| Text excerpt |

There are few joys in fatherhood that compare to hearing my child say "I love you, Daddy," but one that comes close is seeing my children loving each other. My four-year-old daughter and two-year-old daughter have reached an age that they love playing together. They will run around the house squealing and laughing and smiling and experiencing genuine joy being together. The baby has recently grown enough for her personality to begin to emerge. She smiles and giggles as I play peak-a-boo or shake a rattle for her. The two-year-old, who never misses an opportunity to be a 'big helper', loves to imitate me by playing these games with her sister as well.

When I describe these developments to friends and family, they will often comment on the convenience that comes with the children entertaining themselves so they don't require constant interaction. They are right that this is convenient, but there is a deeper joy that comes from watching my children play. Seeing my daughters find joy in their love for one another brings me genuine joy as well. I feel a deeper love for my family when I see them loving each other.

| Input data |
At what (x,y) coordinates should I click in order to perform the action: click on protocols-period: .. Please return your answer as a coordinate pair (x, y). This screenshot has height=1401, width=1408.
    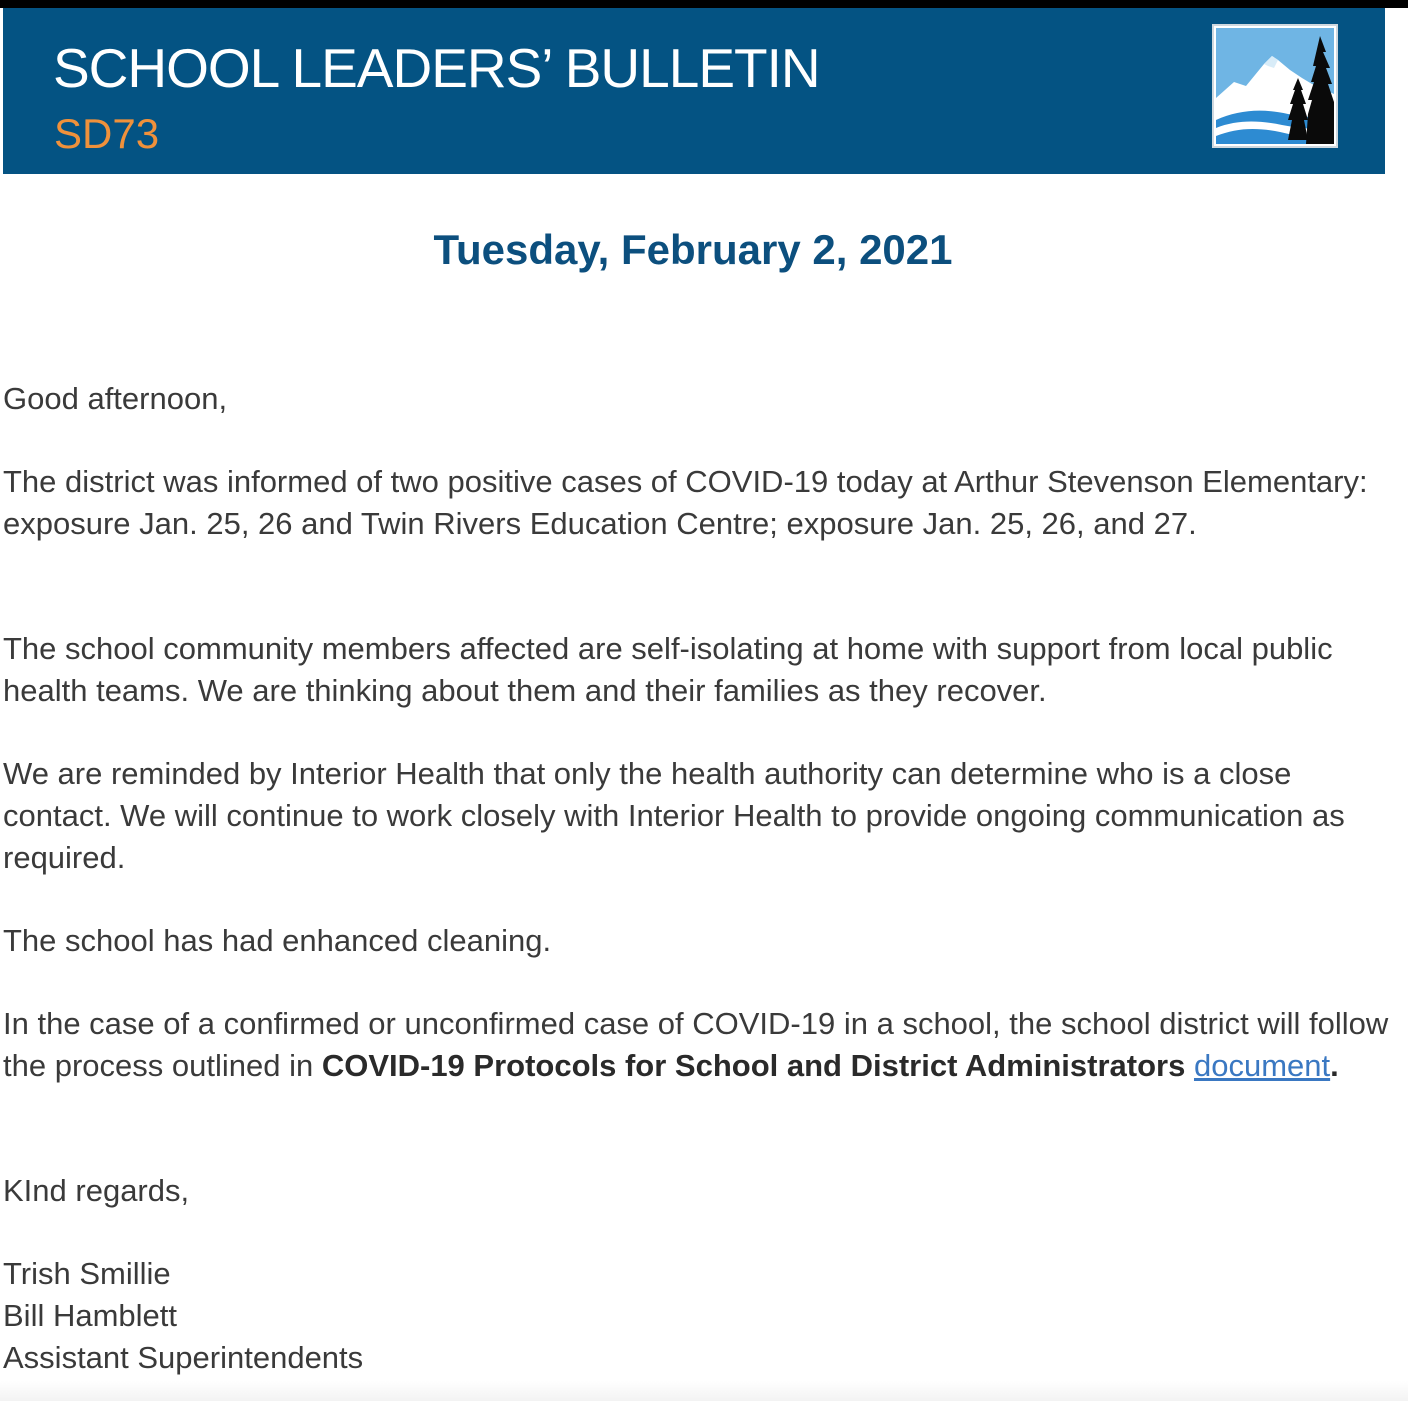
    Looking at the image, I should click on (1334, 1066).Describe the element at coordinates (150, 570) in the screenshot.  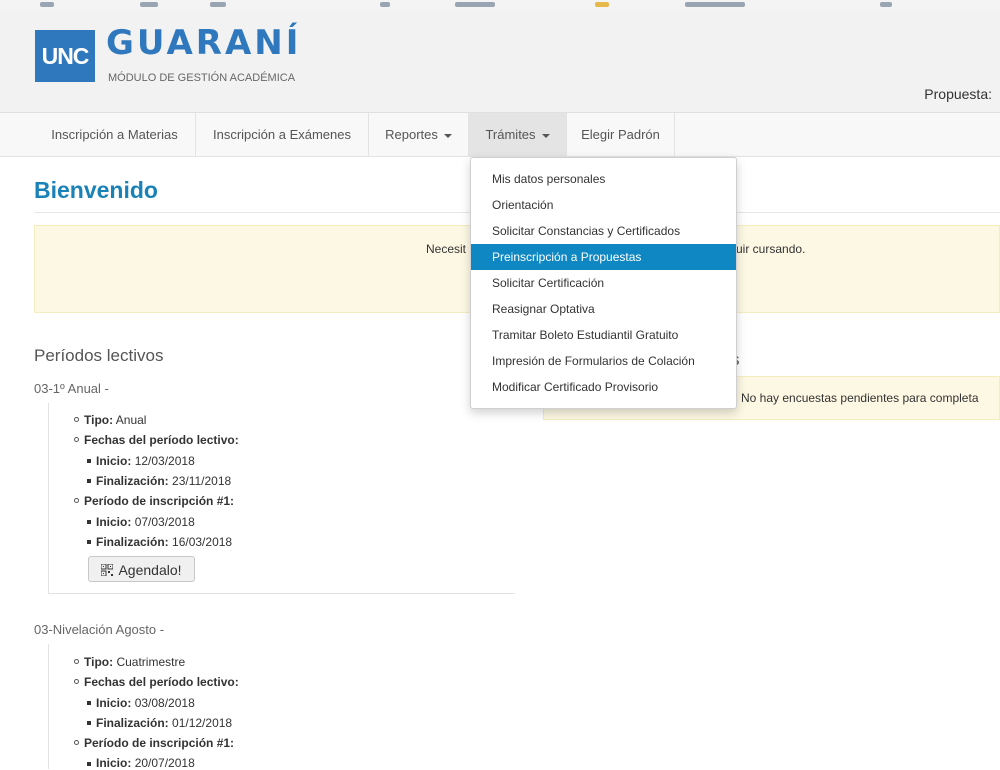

| Your goal |
Rewrite the fatherhood text. Start at the words "When I describe", stop after "them loving each other.", and switch "daughters" to "girls".

| Finished exercise |
When I describe these developments to friends and family, they will often comment on the convenience that comes with the children entertaining themselves so they don't require constant interaction. They are right that this is convenient, but there is a deeper joy that comes from watching my children play. Seeing my girls find joy in their love for one another brings me genuine joy as well. I feel a deeper love for my family when I see them loving each other.